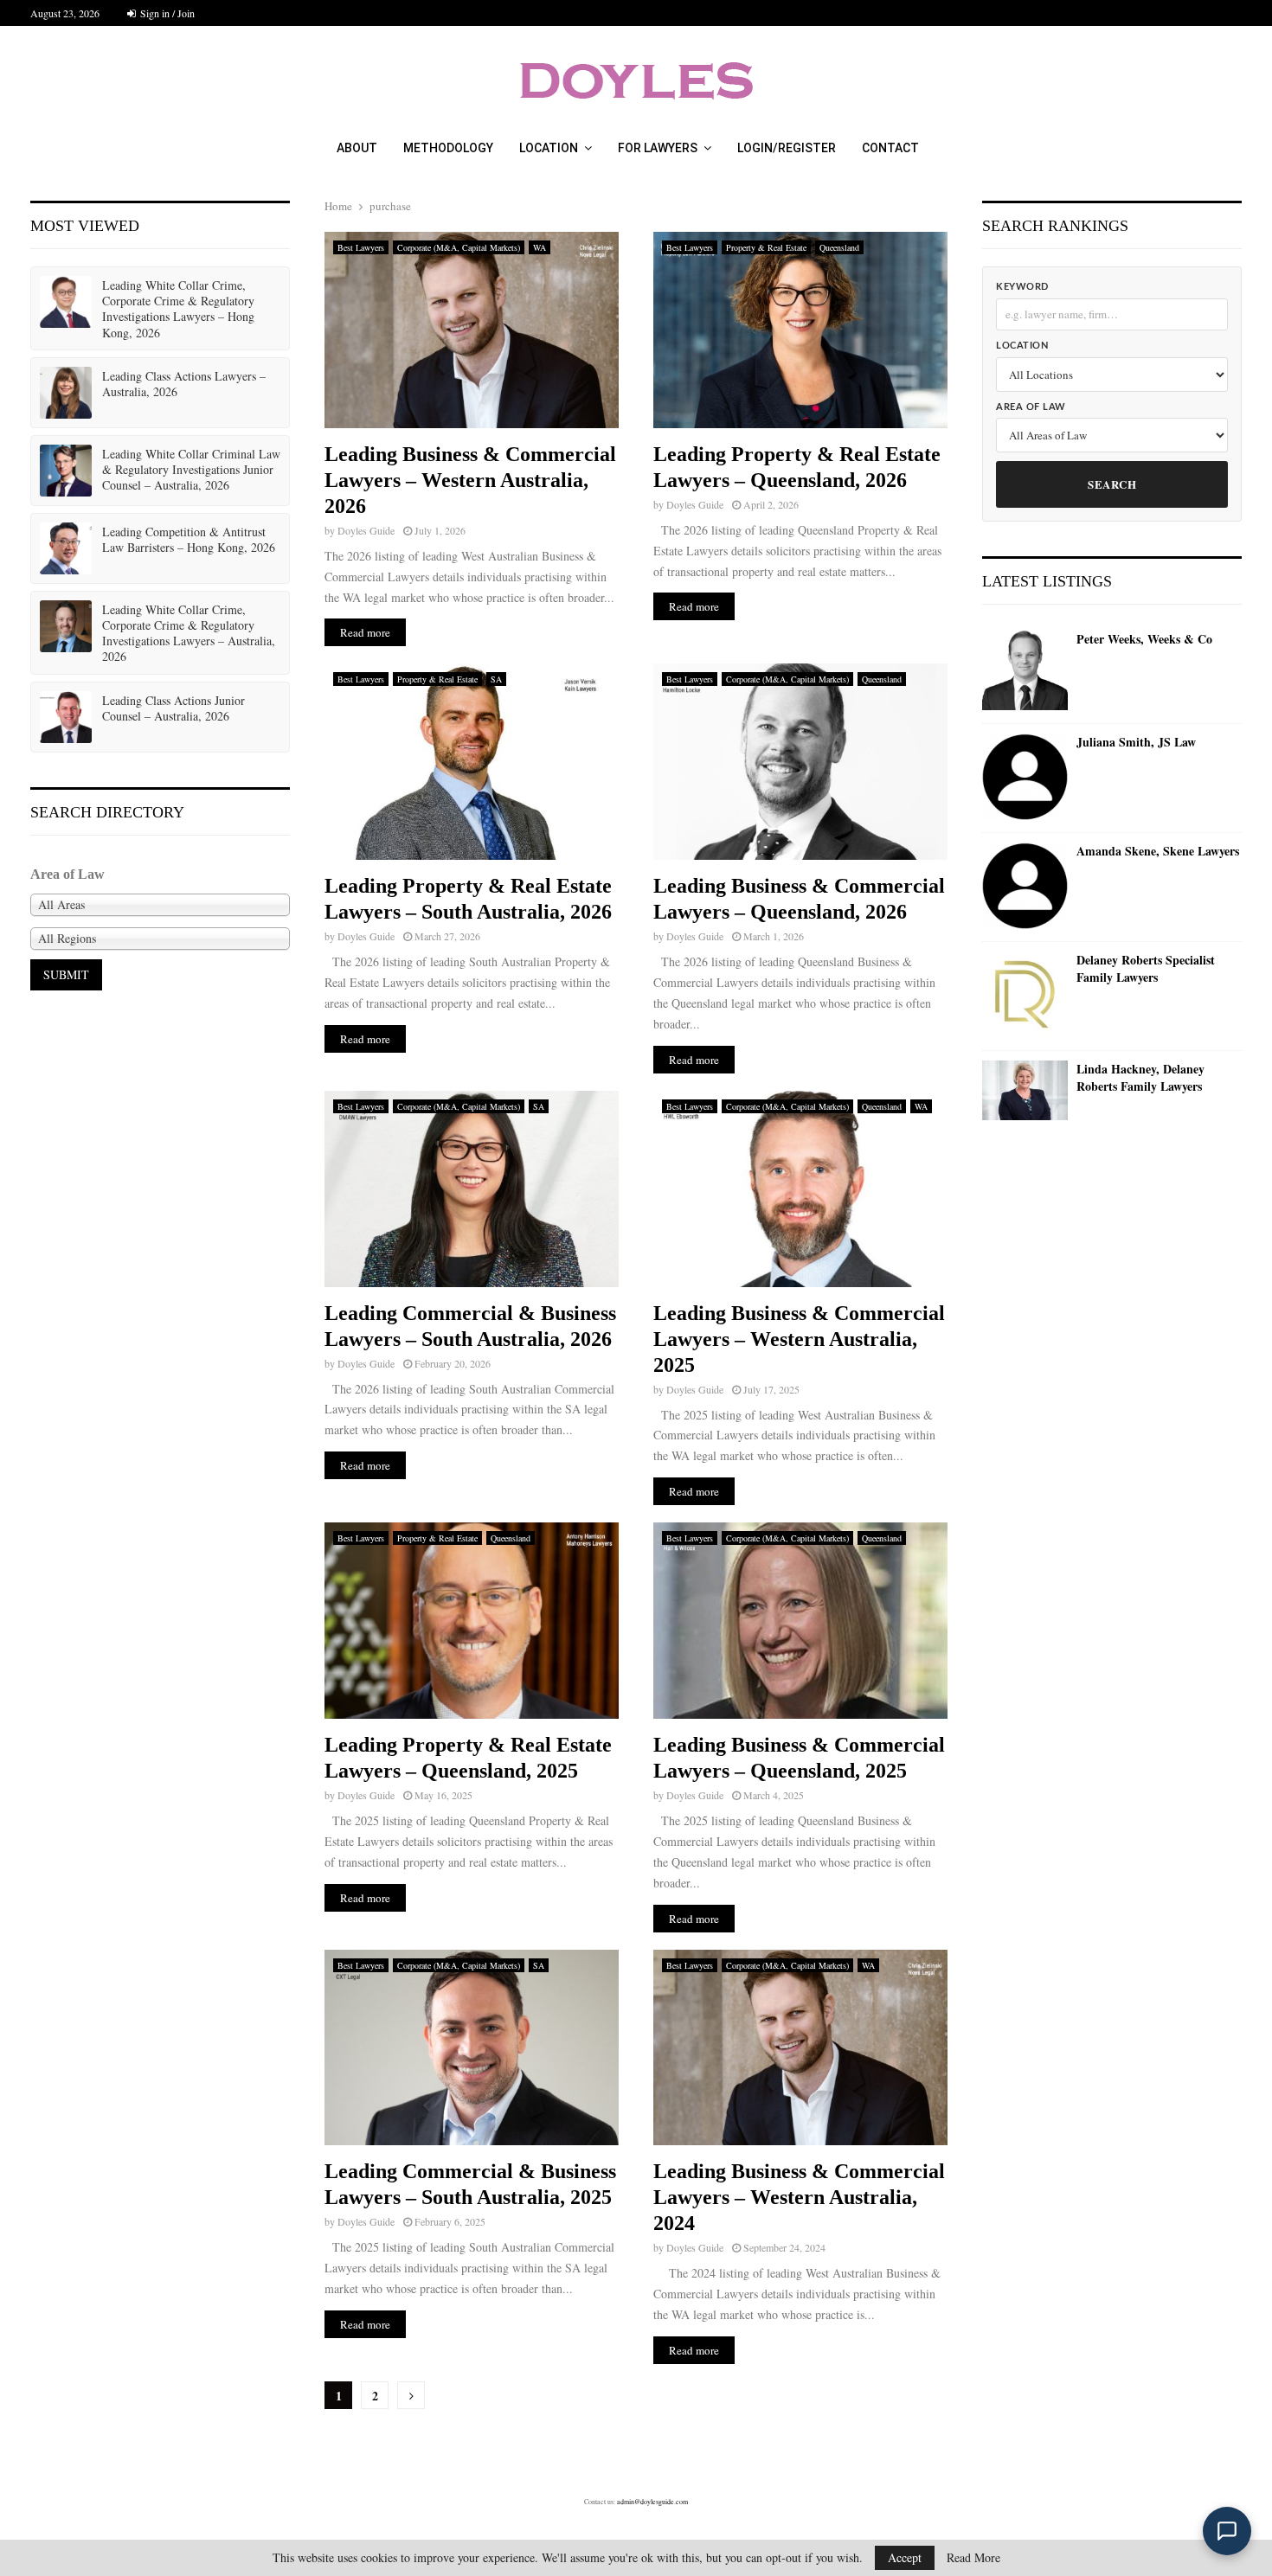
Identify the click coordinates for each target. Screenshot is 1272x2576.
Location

--

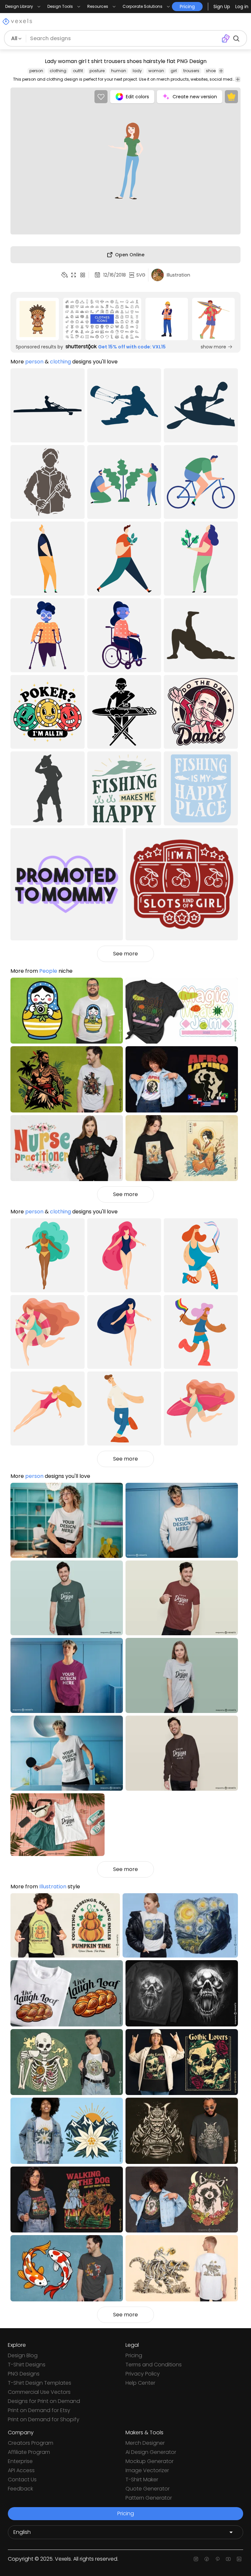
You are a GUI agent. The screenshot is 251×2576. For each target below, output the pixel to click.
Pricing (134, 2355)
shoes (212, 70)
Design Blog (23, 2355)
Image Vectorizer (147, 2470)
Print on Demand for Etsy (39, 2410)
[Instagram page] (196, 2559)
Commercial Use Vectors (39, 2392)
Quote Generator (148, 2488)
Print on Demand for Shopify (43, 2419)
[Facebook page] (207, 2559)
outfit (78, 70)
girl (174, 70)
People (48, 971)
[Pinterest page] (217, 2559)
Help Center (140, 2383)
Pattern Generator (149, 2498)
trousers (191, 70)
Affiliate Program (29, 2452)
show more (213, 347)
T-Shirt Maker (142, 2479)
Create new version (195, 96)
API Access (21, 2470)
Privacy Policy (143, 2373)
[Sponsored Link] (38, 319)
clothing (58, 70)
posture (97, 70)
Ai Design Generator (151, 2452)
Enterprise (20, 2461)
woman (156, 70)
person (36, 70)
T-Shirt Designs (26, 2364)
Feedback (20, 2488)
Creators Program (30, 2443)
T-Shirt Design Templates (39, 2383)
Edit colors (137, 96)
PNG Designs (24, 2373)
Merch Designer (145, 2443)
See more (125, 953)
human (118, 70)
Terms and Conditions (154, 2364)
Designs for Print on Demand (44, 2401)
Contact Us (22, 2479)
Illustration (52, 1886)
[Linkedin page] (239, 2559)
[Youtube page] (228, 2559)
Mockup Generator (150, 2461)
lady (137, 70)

Aim of the exercise: Copy out each line in the listing that has the word "Generator".

Worked solution:
Quote Generator (148, 2488)
Pattern Generator (149, 2498)
Ai Design Generator (151, 2452)
Mockup Generator (150, 2461)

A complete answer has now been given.